Et le chemin fut long ! L’échange automatique d’informations sur l'imposition des revenus de l'épargne des non-résidents était au cœur de la directive épargne rédigée en 2008 mais, jusqu’à présent, le Luxembourg et l’Autriche s’étaient refusé à la signer, préférant l’échange d’informations à la demande. Or cet accord devait recueillir l’unanimité des Etats membres pour être adopté. C'est aujourd'hui chose faite. Mais pourquoi avoir attendu huit ans ? Selon le site de l’Expansion, les deux pays récalcitrants exigeaient "l'égalité de traitement avec cinq pays voisins (Suisse, Liechtenstein, Monaco, Andorre et Saint-Marin) comme un préalable à leur propre accord". Et ce jusqu’au dernier moment : Le Monde, qui a rencontré la veille de l’accord le premier ministre luxembourgeois Xavier Bettel, annonçait que rien n’était joué. Pas question pour le Grand-Duché d’abandonner le secret bancaire et mettre à mal leurs fructueuses affaires si les autres n’y renoncent pas également. | Copie écran du site du Monde |
Pourtant, comme le raconte Mediapart, les rebelles étaient sous pression : d’une part "les discussions de l’Union européenne avec les cinq «Etats tiers» sont plutôt fructueuses" et, d’autre part, "les autres Etats membres avaient averti qu’ils ne tolèreraient pas que le processus soit bloqué au-delà du mois de mars". Il faut dire que le Luxembourg avait déjà fait capoter l’accord en avril et en décembre dernier. Un petit jeu qui ne pouvait donc plus durer.

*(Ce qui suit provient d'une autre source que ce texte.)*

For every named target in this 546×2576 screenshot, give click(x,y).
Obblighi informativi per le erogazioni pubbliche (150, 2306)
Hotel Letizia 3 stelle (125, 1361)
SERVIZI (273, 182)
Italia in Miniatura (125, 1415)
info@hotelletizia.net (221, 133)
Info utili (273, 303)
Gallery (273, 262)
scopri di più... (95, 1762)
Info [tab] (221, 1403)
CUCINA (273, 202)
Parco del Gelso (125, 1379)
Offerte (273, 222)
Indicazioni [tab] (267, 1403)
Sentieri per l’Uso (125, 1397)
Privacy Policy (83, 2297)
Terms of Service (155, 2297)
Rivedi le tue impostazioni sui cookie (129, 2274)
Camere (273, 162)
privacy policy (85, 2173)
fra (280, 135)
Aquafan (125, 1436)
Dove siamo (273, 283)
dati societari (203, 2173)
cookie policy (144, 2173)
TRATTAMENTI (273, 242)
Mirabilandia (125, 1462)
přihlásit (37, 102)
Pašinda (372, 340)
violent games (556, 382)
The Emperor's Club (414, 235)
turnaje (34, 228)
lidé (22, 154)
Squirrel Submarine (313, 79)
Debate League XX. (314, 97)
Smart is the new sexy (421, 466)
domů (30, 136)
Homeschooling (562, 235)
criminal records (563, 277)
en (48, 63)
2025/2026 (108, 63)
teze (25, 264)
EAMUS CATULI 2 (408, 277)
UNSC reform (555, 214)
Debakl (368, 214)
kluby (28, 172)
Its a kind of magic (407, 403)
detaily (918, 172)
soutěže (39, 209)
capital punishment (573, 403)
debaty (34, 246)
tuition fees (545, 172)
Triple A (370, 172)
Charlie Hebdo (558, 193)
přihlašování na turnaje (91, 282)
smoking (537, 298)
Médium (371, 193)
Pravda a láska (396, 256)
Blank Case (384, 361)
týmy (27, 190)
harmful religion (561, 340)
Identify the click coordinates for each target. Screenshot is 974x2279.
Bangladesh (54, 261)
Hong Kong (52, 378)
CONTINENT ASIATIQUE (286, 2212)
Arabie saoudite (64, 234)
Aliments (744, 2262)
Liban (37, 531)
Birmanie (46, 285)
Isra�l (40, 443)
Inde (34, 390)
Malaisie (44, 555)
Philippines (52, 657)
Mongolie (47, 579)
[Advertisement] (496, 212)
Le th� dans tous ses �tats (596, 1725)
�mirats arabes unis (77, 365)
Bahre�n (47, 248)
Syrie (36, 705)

Pratiquement, l’accord prévoit donc l’échange automatique des informations sur les intérêts des comptes épargne des non-résidents : en somme, le fisc français saura dorévanant, sans en faire la demande, combien le compte de monsieur Trucmuche placé en Autriche, ou dans tout autre pays membre de l'UE, lui a rapporté. Mais il y a mieux : ces informations concernent également les versements effectués par des trusts ou des fondations, le grand cheval de Troie de l’évasion fiscale puisque ces structures permettent de masquer leur bénéficiaire final. Ces échanges automatiques sont au cœur des combats des ONG CCFD-Terre solidaire – nous avions rencontré une de ses membres – mais aussi d’Oxfam France. Cette dernière, via un communiqué, crie victoire et assure que "désormais, les gouvernements européens auront un moyen de contrôle sur les 850 milliards qui s’évadent chaque année de l’Union européenne à cause de la fraude fiscale."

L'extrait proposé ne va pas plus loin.